L'expérience est le nom que chacun donne à ses erreurs
La gestion du secteur des véhicules d’occasion continue de défrayer la chronique. Face à la presse hier, Frédéric Béhanzin, gestionnaire de la BFAT, a fait la lumière sur ce qu’il appelle un acharnement de la part de l’honorable Rachidi Gbadamassi contre sa structure.
Par : Barnabé HOUNKANRIN
Le député Rachidi Gbadamassi, à travers une interview récente dans les colonnes de la presse, a fait un certain nombre de déclarations sur la gestion de l’escorte par le président Boni Yayi. Il a en outre incriminé la société Bfat de Frédéric Béhanzin, qu’il pointe d’un doigt accusateur. Face aux propos de Gbadamassi, Frédéric Béhanzin est monté au créneau pour faire la part des choses. Dans un premier temps, Frédéric Béhanzin a tenu à rappeler l’agrément de sa structure comme d’autres dans le secteur. La Bfat est chargée, selon lui, de transporter les véhicules du parc tampon unique vers les parcs de vente.

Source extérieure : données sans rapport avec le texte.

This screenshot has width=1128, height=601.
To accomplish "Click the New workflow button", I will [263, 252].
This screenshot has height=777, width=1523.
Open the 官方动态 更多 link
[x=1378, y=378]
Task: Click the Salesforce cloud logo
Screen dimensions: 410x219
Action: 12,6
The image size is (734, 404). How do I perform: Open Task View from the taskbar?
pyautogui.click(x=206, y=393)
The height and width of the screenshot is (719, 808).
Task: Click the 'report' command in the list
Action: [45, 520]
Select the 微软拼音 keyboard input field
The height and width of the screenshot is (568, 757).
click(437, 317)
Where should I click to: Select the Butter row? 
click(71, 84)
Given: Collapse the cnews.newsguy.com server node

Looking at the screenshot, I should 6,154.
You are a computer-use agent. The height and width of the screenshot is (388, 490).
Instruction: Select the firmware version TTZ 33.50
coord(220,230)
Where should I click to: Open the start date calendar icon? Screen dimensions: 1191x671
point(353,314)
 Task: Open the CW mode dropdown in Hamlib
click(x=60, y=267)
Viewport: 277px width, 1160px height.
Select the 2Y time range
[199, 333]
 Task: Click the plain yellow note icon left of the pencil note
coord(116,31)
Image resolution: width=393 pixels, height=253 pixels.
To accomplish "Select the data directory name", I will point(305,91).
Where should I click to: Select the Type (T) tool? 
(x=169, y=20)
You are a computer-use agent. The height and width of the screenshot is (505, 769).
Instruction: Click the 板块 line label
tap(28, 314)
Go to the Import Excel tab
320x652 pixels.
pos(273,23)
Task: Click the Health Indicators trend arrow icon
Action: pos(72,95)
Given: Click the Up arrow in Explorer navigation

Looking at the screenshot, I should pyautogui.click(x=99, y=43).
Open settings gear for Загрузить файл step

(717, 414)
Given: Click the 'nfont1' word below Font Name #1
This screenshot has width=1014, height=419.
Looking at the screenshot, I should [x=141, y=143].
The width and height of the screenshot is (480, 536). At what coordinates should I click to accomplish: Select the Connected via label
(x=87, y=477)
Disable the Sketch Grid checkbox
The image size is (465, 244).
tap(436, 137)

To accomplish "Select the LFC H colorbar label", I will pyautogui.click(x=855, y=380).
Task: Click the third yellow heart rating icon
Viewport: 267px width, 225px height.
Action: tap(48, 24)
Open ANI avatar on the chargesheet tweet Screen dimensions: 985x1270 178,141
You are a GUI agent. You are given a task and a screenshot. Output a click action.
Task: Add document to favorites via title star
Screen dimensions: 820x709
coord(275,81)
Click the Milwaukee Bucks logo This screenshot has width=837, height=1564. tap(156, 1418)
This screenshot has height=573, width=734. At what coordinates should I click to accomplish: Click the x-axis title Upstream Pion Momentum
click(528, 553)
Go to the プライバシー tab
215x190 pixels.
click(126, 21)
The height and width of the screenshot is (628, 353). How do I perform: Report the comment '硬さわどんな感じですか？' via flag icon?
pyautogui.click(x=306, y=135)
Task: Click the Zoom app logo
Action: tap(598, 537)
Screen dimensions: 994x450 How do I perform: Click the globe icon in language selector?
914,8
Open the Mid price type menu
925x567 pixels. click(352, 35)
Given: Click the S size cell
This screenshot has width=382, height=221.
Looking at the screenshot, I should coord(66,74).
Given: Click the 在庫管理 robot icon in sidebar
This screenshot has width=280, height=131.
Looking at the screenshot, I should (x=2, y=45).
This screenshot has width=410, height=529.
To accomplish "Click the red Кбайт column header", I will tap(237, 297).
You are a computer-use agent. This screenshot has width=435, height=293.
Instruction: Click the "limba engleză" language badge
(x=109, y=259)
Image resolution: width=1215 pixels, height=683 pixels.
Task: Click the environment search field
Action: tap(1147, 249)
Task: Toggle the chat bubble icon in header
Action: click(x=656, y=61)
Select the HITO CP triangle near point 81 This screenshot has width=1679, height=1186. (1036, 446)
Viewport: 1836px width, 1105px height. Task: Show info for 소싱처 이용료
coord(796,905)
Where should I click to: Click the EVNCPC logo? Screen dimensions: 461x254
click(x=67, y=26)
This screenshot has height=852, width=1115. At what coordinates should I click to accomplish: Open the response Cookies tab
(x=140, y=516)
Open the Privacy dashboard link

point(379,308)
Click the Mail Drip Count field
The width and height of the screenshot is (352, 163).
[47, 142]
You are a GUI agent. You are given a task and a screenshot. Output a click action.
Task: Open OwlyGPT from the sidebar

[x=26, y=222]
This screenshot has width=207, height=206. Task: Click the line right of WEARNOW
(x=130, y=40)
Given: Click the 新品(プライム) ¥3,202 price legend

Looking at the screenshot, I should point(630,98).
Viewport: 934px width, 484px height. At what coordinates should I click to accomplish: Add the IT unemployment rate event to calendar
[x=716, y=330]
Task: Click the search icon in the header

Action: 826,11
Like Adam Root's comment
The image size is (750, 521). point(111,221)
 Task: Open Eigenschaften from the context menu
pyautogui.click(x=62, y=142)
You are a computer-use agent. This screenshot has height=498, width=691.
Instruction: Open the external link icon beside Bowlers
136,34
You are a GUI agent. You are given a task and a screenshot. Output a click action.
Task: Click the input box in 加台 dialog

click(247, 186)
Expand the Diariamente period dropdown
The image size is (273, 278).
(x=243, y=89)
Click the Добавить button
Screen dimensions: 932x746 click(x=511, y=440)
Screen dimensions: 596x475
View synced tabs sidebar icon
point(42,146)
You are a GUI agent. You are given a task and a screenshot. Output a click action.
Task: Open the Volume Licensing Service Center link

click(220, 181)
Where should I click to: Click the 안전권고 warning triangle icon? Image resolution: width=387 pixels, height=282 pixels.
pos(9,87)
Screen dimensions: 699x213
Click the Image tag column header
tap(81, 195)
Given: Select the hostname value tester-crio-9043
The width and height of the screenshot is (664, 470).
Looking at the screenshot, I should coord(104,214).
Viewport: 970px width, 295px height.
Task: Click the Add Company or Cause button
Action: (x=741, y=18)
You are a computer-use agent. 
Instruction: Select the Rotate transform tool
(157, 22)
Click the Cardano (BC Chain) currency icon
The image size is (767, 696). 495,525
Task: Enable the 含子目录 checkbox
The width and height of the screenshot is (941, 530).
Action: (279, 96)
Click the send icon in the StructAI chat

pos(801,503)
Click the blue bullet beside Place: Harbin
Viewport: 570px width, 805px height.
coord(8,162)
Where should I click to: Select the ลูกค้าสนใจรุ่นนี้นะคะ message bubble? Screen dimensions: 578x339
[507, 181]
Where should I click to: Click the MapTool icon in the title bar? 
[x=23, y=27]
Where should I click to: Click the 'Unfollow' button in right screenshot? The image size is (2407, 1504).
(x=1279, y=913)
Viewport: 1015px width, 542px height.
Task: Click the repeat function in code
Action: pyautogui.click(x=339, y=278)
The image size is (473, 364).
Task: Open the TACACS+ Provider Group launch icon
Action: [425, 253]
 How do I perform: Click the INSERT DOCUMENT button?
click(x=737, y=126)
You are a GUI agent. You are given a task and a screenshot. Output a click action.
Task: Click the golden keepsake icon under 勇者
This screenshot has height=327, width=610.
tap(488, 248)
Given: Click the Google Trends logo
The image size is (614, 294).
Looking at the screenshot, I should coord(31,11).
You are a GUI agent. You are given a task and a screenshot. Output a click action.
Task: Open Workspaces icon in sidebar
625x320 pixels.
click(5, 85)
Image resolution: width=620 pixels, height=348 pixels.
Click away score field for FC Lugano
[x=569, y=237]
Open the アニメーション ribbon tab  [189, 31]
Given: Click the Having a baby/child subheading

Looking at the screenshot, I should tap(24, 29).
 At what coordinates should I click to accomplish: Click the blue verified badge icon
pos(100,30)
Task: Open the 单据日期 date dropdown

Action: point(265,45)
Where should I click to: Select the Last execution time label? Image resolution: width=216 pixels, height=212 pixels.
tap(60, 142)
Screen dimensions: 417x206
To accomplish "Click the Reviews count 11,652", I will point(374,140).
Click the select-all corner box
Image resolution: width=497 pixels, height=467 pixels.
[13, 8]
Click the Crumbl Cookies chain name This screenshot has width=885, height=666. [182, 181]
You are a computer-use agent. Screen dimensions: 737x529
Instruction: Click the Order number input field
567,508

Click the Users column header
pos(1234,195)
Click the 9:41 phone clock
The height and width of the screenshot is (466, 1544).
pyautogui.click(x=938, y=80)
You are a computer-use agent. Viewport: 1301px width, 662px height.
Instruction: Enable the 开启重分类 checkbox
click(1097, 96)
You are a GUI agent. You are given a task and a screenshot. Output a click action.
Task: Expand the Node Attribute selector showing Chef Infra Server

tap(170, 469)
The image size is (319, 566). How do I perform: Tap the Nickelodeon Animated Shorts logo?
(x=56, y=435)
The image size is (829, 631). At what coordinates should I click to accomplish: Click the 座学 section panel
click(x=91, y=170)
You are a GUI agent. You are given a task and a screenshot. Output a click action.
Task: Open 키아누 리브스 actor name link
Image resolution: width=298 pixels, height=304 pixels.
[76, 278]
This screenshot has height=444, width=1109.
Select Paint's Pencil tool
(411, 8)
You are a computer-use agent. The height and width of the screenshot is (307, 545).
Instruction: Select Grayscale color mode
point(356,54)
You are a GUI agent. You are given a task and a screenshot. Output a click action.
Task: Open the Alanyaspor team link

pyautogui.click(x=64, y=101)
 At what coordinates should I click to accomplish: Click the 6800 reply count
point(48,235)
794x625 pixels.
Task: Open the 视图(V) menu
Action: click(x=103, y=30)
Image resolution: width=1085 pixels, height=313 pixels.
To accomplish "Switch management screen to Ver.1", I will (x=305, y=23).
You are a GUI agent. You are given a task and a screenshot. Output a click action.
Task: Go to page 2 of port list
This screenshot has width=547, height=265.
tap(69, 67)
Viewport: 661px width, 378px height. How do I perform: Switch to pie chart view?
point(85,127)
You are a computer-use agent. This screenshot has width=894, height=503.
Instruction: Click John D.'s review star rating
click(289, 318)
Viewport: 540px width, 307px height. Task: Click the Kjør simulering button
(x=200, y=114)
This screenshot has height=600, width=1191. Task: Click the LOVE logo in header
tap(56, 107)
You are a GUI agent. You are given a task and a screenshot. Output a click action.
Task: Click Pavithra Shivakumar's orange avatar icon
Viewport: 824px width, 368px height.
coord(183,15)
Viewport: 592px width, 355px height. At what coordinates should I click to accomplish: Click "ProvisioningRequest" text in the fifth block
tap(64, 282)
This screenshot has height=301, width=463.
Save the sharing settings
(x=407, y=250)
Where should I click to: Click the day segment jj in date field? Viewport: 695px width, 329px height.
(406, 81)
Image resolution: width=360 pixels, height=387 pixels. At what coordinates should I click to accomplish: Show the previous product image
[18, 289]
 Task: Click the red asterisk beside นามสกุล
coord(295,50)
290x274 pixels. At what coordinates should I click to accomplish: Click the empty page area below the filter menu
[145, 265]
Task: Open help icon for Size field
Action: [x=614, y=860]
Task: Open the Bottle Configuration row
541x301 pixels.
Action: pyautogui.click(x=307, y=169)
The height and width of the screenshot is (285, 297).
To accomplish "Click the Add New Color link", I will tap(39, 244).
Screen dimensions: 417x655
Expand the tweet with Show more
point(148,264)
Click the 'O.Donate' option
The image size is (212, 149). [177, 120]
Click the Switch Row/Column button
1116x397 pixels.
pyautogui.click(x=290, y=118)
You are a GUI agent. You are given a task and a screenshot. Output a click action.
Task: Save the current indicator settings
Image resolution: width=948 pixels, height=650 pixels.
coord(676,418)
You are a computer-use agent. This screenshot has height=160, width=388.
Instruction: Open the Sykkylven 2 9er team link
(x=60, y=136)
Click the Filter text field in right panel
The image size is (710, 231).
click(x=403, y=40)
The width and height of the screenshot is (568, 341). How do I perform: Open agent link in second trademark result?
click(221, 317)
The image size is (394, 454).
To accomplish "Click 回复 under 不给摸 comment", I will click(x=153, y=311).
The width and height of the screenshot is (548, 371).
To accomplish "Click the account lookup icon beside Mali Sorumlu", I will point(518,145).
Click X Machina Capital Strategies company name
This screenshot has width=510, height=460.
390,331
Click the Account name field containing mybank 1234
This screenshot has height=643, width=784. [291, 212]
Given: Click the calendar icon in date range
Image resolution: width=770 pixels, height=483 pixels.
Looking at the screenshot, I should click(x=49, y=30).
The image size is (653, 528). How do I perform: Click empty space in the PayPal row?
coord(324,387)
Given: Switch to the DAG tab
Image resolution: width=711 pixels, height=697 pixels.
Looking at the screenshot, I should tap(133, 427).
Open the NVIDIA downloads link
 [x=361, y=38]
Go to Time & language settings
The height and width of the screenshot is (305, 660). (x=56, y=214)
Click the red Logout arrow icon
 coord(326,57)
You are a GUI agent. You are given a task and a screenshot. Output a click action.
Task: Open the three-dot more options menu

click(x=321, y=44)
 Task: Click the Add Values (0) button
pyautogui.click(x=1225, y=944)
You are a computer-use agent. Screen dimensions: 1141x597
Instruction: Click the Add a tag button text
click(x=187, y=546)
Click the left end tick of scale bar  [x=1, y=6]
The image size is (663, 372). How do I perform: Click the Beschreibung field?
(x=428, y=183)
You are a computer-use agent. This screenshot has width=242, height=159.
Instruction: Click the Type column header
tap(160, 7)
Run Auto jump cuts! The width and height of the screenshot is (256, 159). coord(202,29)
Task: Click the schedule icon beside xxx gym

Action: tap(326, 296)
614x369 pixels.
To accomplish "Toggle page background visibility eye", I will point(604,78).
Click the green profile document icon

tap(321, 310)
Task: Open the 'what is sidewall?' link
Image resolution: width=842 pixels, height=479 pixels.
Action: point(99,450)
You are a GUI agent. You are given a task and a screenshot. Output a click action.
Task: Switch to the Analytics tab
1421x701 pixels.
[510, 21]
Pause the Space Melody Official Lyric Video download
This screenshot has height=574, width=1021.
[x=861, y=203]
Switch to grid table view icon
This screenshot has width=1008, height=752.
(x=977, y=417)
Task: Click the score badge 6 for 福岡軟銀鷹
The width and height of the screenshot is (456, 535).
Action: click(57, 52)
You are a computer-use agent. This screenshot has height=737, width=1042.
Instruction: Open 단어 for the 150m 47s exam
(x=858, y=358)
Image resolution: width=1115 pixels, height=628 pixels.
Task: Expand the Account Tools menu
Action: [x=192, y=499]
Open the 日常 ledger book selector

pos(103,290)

Selon les propos du député Rachidi Gbadamassi, la Bfat perçoit 2900 F de taxe sur chaque véhicule et serait en connivence avec l’Etat pour « bouffer » les sous de l’escorte. Mais à en croire Béhanzin, sur chaque véhicule, sa structure perçoit une redevance de 2500 F dont 500 F sont retournés aux gestionnaires des parcs. Pour lui, aucune taxe n’est perçue comme l’a signifié Gbadamassi et que les propos de ce dernier contre sa structure participent d’un pur acharnement politique.
En effet, comme la structure Bfat de Frédéric Béhanzin, le député Cyriaque Domingo du G13 a aussi reçu l’agrément et exerce les mêmes activités que Béhanzin dans l’escorte. Le fait que Rachidi Gbadamassi ne s’intéresse qu’à la Bfat est un acharnement politique, a démontré Frédéric Béhanzin lors de sa sortie médiatique. Il a tenu à rappeler que l’escorte fut créée depuis 1997 et gérée par plusieurs autorités dont la plupart se retrouvent actuellement à l’Assemblée nationale.